An inappropriate remark on a personal Twitter feed can be reasonable grounds for disciplinary action by an employer. This follows the findings of an Employment Appeal Tribunal (EAT) after an employer dismissed a member of staff for posting allegedly abusive, non work-related messages on his personal Twitter account.
The case centred on an employee of Game Retail, who was employed in a role with responsibility for working with 100 of its retail stores. The employee had a personal Twitter account and this was followed by employees from a number of those stores. When he posted potentially offensive tweets about towns he had travelled to, Game undertook a disciplinary investigation which found him guilty of gross misconduct. He was dismissed immediately and later brought a claim for unfair dismissal.
The employment tribunal ruled in his favour, saying that the action was not a reasonable response by the employer, but, on appeal, the EAT said that the first stage ruling failed to take full account of the public nature of Twitter and whether the employee’s private use of Twitter was truly private, given that he was followed by a number of other employees. While the EAT recognised the right to freedom of expression, this had to be balanced with the need of the employer to reduce reputational risk. The appeal tribunal also said that there was no need for Game to demonstrate that the Tweets had actually caused offence, only that they had the potential to do so.

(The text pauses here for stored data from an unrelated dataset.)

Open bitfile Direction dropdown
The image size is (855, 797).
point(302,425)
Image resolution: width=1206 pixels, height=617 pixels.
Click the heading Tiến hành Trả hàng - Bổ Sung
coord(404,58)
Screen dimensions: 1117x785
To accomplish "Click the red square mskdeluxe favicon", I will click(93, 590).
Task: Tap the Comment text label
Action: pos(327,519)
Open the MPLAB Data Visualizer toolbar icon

There have been numerous cases recently concerning employees tweeting their way to a sharp exit. Take the recent example concerning Greggs’ company logo. The logo was doctored, which led to a social media storm and an ensuing campaign directed at Google on Twitter with the hashtag #fixgreggs. It was fixed and Greggs responded in a jokey way on social media, which did serve to limit the potential for damage and further embarrassment.
The rise of social media means that such issues look set to increase and not abate. Some estimates report that misuse of the internet and social media by workers costs the UK economy billions of pounds every year. Many employers are already grappling with issues like time theft, defamation, cyber bullying, freedom of speech and the invasion of privacy. With Facebook’s 1.5bn users worldwide and Twitter’s 200m, social media clearly represents a dynamic tool to promote businesses, reach untapped audiences, attract new staff and allow clients to feel engaged with the services being provided. With employees increasingly bringing their own devices into the workplace and blurring the lines between what’s public and what’s private, it can also be a major security concern.
Here are some key points which should help:
• Employers should draft a policy which deals with the degree to which they are happy for employees to use online networking for either their personal or professional use. Many employers are happy for this use to be confined to lunch or other breaks. Other employers might allow blocks of time during the day to be spent on any important online activity. Whilst employers cannot insist that employees stop using social networking services, it is reasonable to impose limits on personal use at work – or ban its use in company time completely – particularly if an employee’s conduct online causes potential damage to the organisation. This can take the form of derogatory comments, which can easily be attributed to or linked to the employer.
• Employers should include what is, and what is not, acceptable for general behaviour in the use at work of the internet, emails, smart phones and social media, such as networking websites, blogs and tweets. However, it might prove impractical to have an overly formal policy that also rigidly covers the use of social media in recruitment.
• Employers should also make it clear that any communications employees make in a personal capacity, through social media or not, may bring the organisation into disrepute, for example by criticising or arguing with customers or colleagues or making defamatory comments about individuals related to the company.
• Employees need also to be reminded that their communications must not breach confidentiality, for example by revealing trade secrets or information owned by the company or giving away confidential information about a colleague or customer.
• Businesses should avoid using social media when screening job applicants as candidates are protected from discrimination due to the ‘protected characteristics’ listed in the Equality Act 2010. As social media websites may display personal details such as age, religion and beliefs and sexual orientation, employers should avoid using these websites to look for background information about job applicants.